Across all the entries below, how many lines mention the string "Given"? Respond with a single number.

- LISTED ENTRIES:
-- Opening Marker --
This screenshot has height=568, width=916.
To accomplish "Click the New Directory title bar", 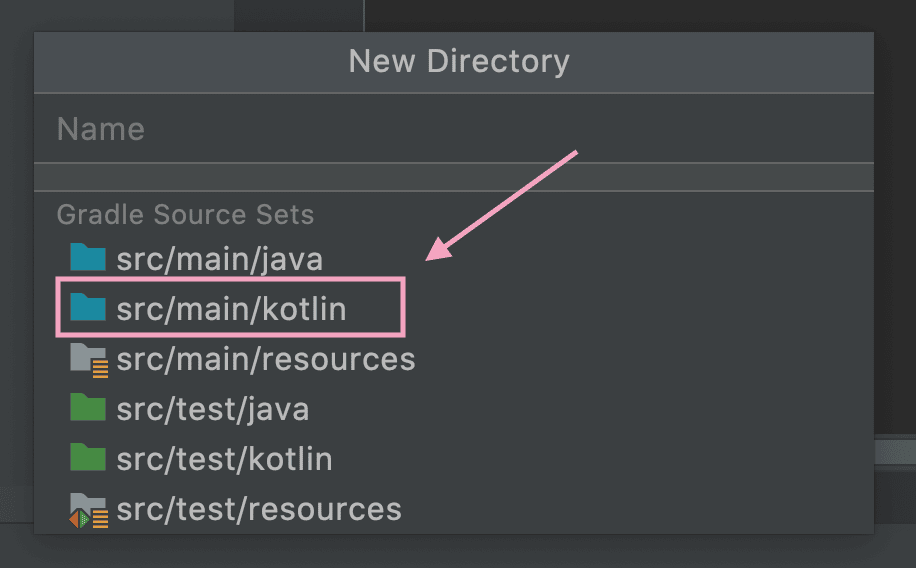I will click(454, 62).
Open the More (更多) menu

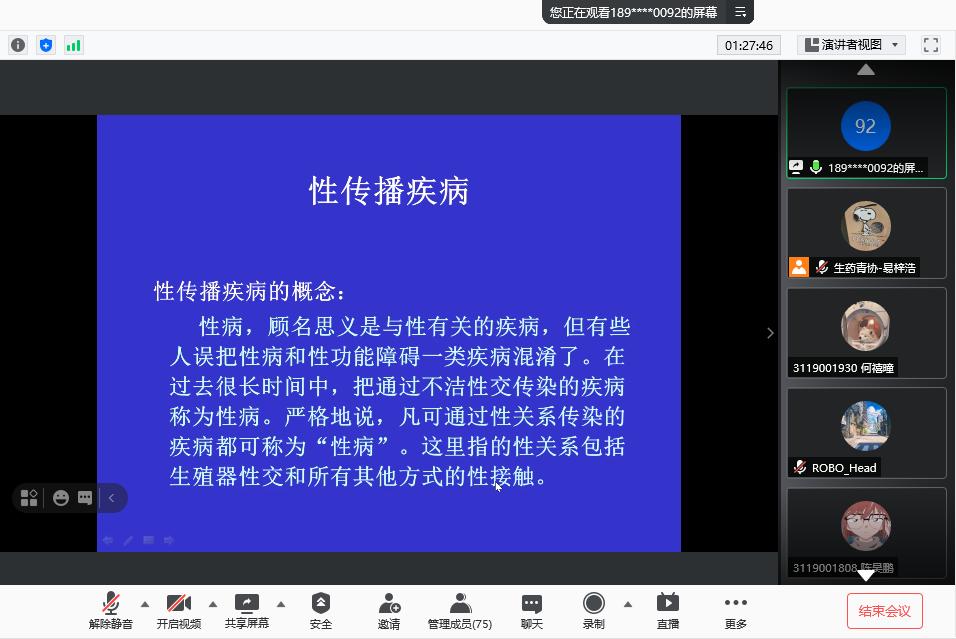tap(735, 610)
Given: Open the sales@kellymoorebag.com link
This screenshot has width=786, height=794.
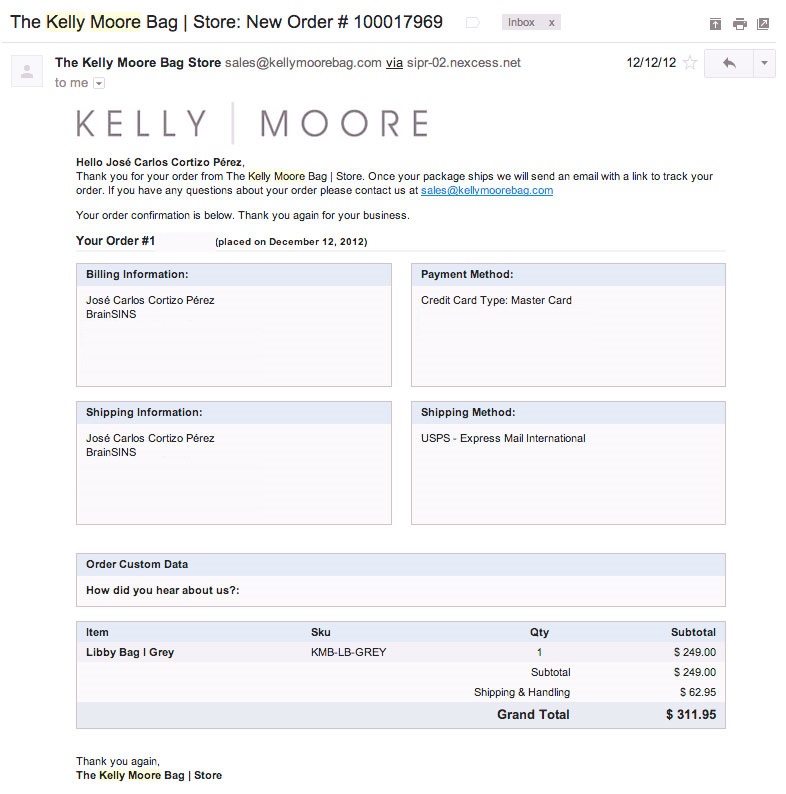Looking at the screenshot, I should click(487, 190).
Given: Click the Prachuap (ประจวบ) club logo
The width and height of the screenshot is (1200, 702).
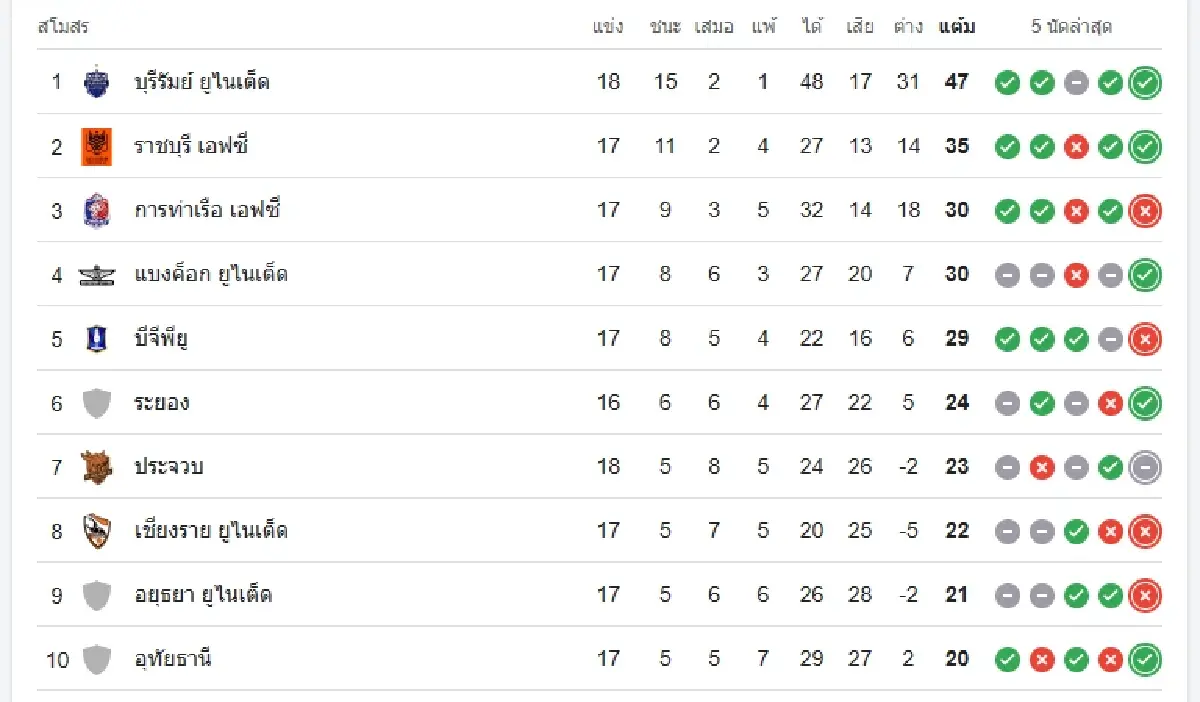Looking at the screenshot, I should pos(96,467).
-- Closing Marker --
-- Opening Marker --
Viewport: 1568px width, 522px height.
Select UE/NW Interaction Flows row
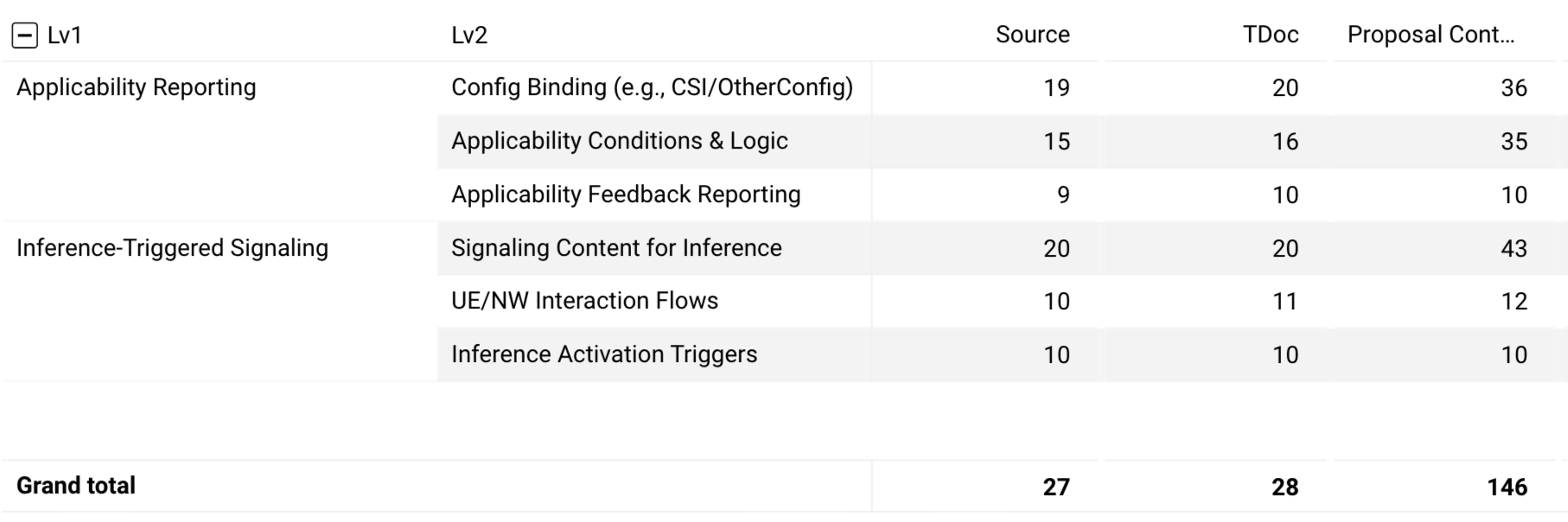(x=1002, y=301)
-- Closing Marker --
-- Opening Marker --
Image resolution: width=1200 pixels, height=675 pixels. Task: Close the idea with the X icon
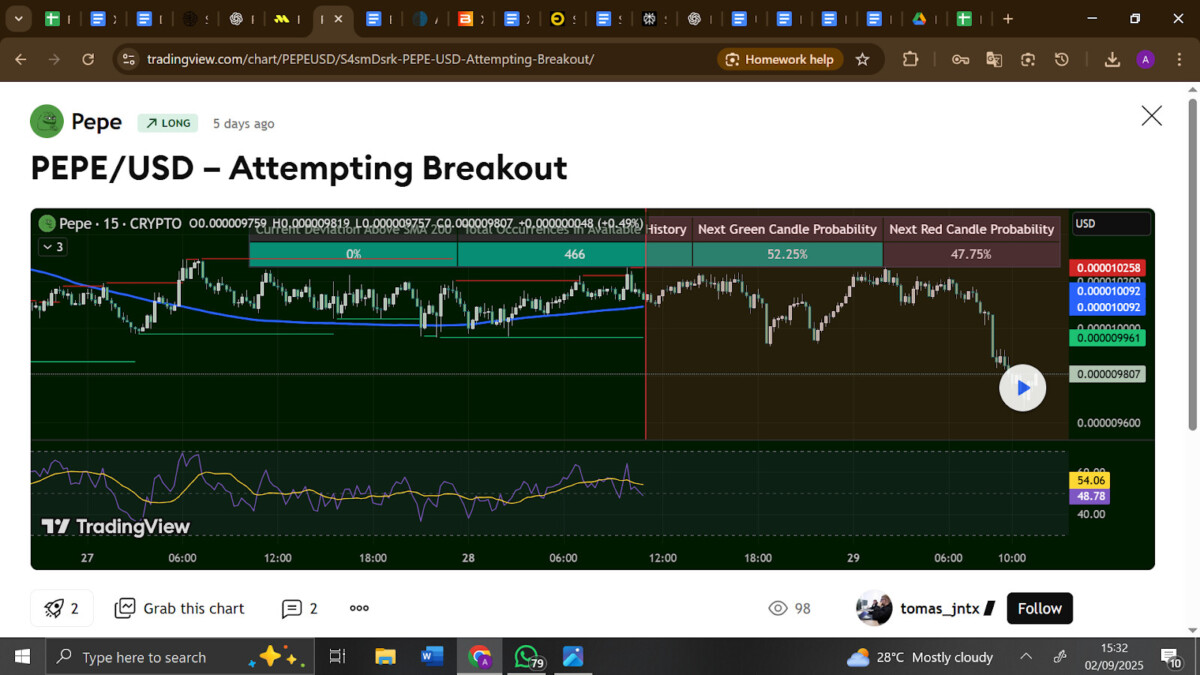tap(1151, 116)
-- Closing Marker --
- EXPECTED ANSWER:
2